== EXERCISE BRIEF ==
List every line of the entries below that contains the word "over".

== DATASET EXCERPTS ==
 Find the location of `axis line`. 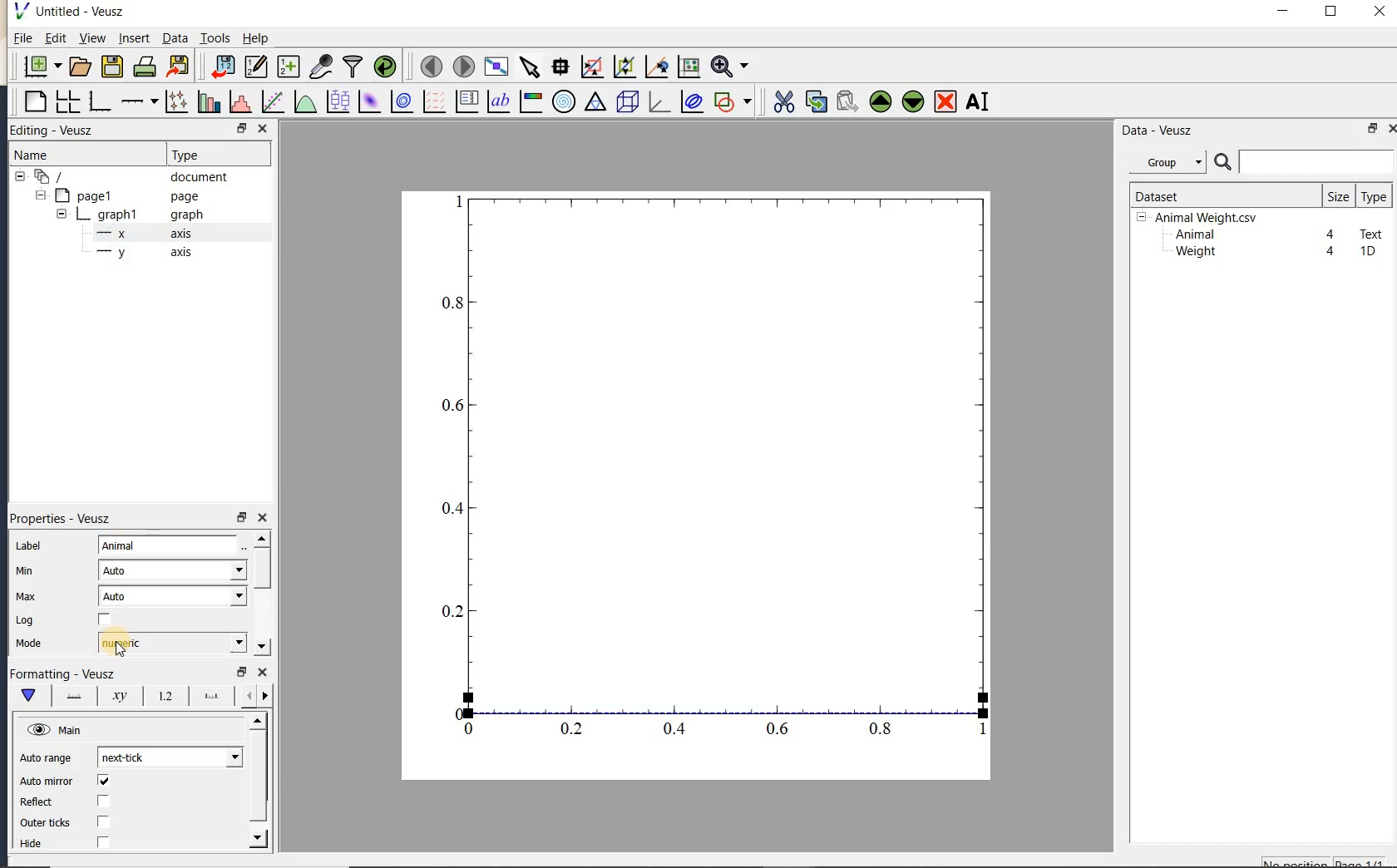

axis line is located at coordinates (71, 696).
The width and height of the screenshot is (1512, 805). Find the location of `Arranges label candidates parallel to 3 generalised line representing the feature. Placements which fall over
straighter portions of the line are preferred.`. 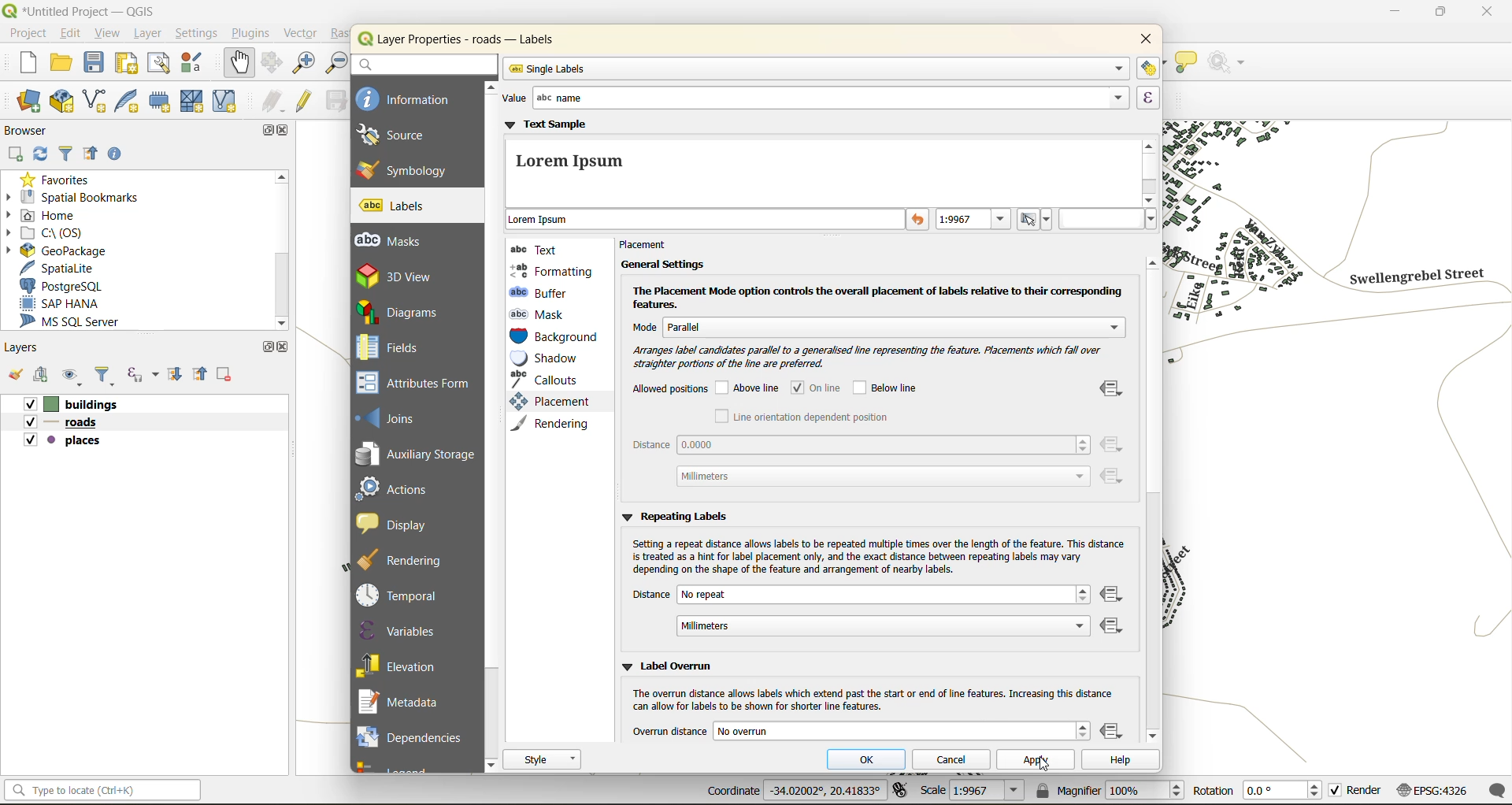

Arranges label candidates parallel to 3 generalised line representing the feature. Placements which fall over
straighter portions of the line are preferred. is located at coordinates (864, 357).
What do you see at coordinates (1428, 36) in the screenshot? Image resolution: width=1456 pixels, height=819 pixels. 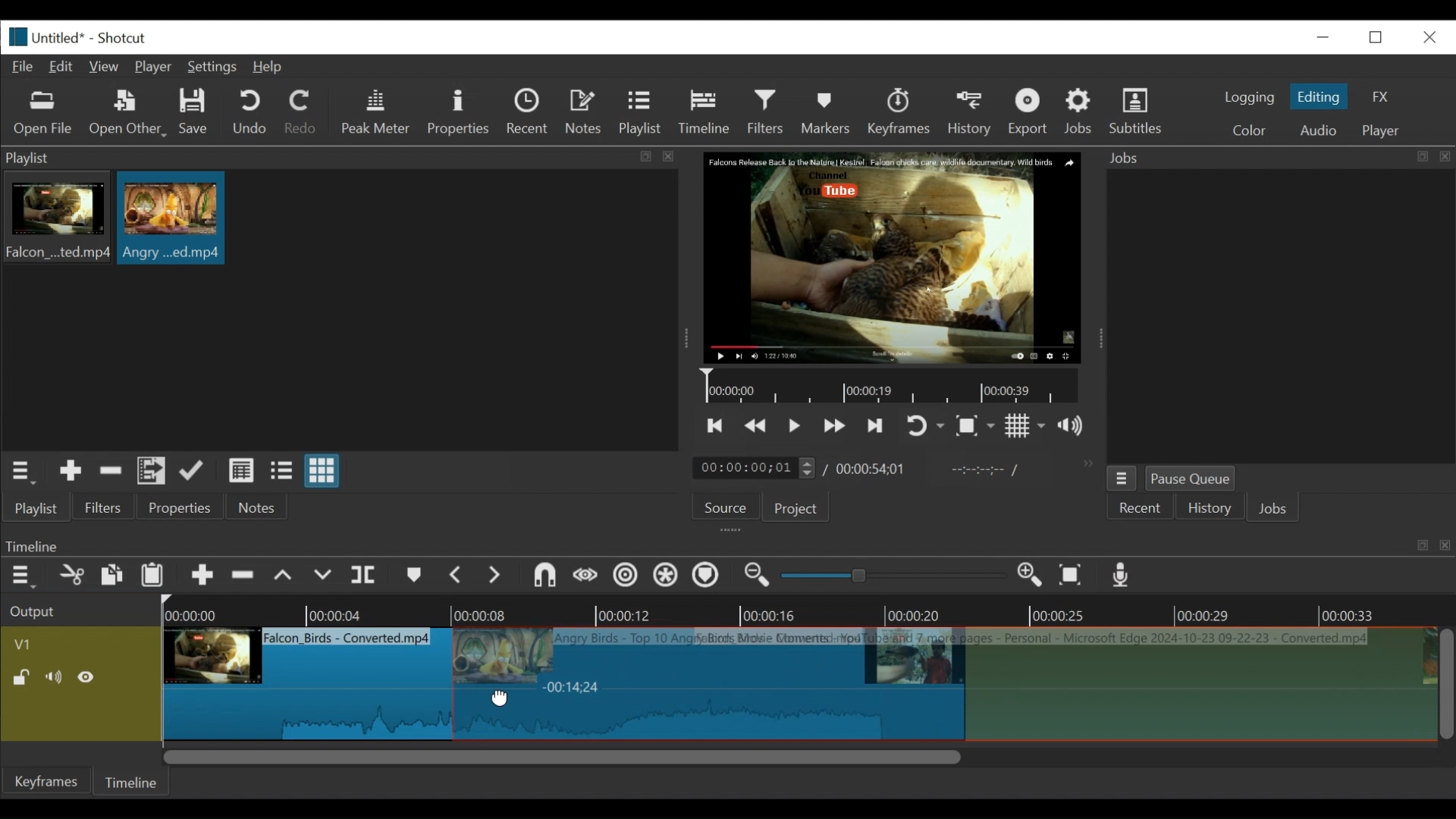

== TASK OUTPUT ==
The width and height of the screenshot is (1512, 805). Find the location of `Arranges label candidates parallel to 3 generalised line representing the feature. Placements which fall over
Arranges label candidates parallel to 3 generalised line representing the feature. Placements which fall over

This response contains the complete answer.